Look for the line that has "Viewport: 1366px width, 768px height." in the material below; please repeat it and every line after it, exactly, up to and including the line that has "Given: Switch to the Calendar tab", and nothing else.

(Listed records)

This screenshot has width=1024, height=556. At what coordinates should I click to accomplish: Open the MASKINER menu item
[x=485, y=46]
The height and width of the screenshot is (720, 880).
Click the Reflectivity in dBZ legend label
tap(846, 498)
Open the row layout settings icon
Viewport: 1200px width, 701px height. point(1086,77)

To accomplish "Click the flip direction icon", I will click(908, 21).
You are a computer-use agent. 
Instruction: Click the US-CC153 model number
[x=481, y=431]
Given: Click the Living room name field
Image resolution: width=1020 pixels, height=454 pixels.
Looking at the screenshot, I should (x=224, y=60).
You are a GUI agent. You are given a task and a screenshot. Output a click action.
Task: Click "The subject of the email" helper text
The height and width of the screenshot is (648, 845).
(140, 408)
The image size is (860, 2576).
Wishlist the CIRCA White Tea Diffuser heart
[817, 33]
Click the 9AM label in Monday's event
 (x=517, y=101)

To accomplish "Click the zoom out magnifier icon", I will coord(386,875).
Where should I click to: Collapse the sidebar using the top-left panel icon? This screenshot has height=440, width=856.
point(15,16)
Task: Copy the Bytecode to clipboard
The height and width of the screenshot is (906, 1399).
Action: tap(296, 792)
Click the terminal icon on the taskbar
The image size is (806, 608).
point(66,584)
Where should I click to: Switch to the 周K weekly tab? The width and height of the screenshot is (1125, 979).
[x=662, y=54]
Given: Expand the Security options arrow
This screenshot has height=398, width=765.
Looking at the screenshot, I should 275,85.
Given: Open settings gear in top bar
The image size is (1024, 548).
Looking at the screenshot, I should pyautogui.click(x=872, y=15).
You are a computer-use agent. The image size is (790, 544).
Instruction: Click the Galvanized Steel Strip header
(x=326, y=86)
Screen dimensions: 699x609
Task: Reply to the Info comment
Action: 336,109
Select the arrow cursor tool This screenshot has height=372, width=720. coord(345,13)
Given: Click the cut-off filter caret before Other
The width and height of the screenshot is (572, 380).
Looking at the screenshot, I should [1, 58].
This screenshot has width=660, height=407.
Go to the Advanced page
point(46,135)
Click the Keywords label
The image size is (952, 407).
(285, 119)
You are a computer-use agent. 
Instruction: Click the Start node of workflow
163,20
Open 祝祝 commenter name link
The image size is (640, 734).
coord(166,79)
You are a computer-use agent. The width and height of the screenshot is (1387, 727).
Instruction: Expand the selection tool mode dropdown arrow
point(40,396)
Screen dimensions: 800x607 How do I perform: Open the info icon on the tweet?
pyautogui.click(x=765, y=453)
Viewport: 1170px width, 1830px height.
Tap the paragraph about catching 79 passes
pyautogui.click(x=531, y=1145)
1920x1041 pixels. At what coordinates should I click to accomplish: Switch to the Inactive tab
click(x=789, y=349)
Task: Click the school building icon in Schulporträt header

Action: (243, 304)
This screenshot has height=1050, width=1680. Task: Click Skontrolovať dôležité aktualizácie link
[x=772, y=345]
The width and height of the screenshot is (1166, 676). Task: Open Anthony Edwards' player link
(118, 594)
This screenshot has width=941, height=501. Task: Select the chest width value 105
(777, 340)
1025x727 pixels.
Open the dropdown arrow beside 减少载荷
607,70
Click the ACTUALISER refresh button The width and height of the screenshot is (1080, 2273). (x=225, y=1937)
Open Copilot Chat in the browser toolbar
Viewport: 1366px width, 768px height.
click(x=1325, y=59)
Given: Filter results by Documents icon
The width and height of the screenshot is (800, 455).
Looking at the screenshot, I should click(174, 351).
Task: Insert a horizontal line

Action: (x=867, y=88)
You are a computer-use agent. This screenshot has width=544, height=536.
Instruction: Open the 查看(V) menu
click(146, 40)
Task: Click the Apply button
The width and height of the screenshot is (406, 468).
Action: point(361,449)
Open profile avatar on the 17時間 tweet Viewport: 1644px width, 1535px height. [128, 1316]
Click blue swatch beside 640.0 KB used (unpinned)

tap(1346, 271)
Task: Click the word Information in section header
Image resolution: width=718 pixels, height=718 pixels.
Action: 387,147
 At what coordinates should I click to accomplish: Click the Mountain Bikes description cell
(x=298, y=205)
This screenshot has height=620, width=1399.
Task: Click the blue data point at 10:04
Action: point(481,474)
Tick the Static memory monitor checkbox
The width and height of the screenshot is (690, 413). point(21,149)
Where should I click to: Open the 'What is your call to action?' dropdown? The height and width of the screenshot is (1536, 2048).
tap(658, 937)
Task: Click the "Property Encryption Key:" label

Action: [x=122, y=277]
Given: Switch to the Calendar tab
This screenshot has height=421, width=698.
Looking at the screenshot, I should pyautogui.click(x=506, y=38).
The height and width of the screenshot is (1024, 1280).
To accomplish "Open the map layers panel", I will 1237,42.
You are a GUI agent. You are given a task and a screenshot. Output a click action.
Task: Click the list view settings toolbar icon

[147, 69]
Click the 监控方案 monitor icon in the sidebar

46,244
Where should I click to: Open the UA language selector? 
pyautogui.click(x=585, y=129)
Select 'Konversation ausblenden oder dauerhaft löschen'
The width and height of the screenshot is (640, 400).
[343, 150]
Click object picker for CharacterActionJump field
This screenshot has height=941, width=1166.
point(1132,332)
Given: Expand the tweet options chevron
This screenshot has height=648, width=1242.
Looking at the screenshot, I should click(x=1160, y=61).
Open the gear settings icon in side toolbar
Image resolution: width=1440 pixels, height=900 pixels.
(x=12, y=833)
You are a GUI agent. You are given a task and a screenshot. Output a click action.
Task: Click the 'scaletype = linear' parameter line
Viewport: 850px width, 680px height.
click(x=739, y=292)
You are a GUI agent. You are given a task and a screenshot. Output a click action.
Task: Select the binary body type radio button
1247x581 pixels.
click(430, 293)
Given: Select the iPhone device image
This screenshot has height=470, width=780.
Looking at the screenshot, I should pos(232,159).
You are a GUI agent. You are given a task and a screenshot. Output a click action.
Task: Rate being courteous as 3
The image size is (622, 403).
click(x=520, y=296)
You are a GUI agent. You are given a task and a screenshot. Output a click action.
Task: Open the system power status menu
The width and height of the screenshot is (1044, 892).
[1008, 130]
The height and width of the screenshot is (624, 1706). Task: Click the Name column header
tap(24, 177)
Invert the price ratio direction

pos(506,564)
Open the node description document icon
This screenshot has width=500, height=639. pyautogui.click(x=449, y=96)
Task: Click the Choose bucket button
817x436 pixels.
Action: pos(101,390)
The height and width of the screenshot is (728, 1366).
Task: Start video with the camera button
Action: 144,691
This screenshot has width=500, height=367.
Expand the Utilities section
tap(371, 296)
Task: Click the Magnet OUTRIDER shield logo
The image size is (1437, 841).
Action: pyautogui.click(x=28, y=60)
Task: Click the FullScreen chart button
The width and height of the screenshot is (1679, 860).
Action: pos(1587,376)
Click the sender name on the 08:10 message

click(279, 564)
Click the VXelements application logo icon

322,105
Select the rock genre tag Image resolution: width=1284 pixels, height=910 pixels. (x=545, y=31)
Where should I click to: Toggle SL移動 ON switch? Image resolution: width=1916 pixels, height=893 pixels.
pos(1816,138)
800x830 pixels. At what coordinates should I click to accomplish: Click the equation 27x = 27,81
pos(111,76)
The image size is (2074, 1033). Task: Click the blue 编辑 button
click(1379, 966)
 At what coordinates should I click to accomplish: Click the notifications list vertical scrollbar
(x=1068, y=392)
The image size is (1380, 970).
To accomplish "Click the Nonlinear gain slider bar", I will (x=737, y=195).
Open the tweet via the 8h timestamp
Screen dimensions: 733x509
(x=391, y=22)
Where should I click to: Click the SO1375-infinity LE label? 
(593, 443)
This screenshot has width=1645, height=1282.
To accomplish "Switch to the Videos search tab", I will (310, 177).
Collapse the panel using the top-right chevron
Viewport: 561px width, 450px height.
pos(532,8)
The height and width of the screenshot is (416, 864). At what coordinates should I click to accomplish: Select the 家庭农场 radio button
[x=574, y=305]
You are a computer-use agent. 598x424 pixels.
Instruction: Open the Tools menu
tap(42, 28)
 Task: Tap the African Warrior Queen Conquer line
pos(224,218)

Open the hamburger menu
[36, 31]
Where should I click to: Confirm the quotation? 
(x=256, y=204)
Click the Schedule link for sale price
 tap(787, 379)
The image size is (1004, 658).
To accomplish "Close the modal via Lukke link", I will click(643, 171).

(End Listed records)

## Solution for this exercise
Viewport: 1366px width, 768px height.
click(x=1325, y=59)
Given: Filter results by Documents icon
The width and height of the screenshot is (800, 455).
Looking at the screenshot, I should click(174, 351).
Task: Insert a horizontal line

Action: (x=867, y=88)
You are a computer-use agent. This screenshot has width=544, height=536.
Instruction: Open the 查看(V) menu
click(146, 40)
Task: Click the Apply button
The width and height of the screenshot is (406, 468).
Action: point(361,449)
Open profile avatar on the 17時間 tweet Viewport: 1644px width, 1535px height. [128, 1316]
Click blue swatch beside 640.0 KB used (unpinned)

tap(1346, 271)
Task: Click the word Information in section header
Image resolution: width=718 pixels, height=718 pixels.
Action: 387,147
 At what coordinates should I click to accomplish: Click the Mountain Bikes description cell
(x=298, y=205)
This screenshot has height=620, width=1399.
Task: Click the blue data point at 10:04
Action: point(481,474)
Tick the Static memory monitor checkbox
The width and height of the screenshot is (690, 413). point(21,149)
Where should I click to: Open the 'What is your call to action?' dropdown? The height and width of the screenshot is (1536, 2048).
tap(658, 937)
Task: Click the "Property Encryption Key:" label

Action: [x=122, y=277]
Given: Switch to the Calendar tab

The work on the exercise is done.